▶ **Stated goal**
Write out every one of the entries below again word for word, but leave the pictures out.

Rows on where targets appear:
------------------------

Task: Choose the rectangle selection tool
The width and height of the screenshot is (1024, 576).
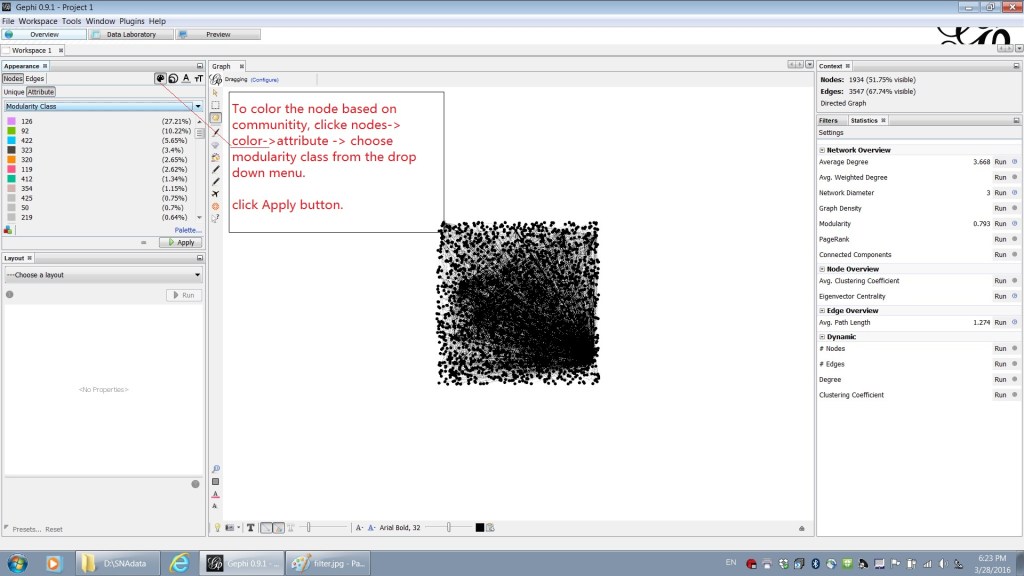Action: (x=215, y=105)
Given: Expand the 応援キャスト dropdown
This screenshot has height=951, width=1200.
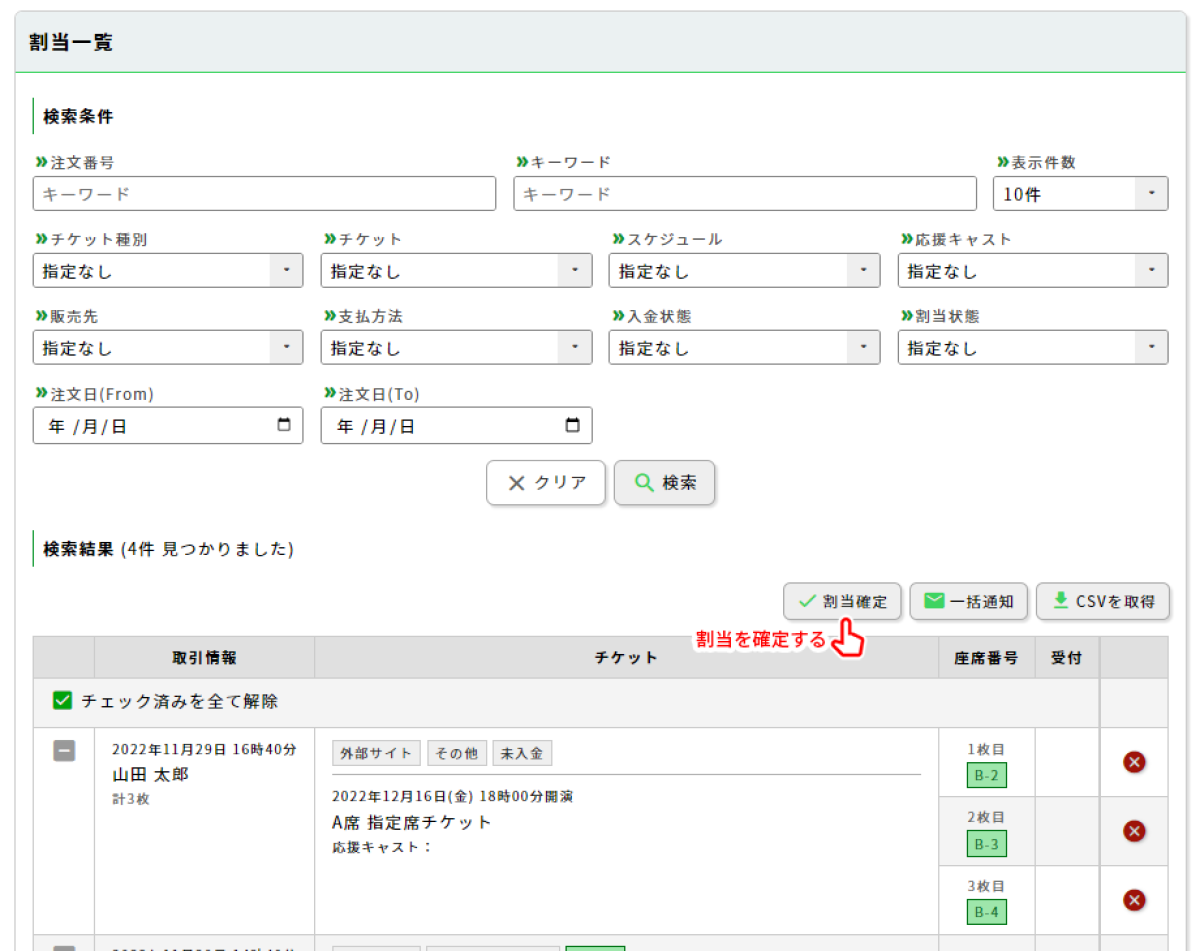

------------------------

▶ **Solution to the exercise**
Task: Choose the rectangle selection tool
The width and height of the screenshot is (1024, 576).
Action: (x=215, y=105)
Given: Expand the 応援キャスト dropdown
This screenshot has height=951, width=1200.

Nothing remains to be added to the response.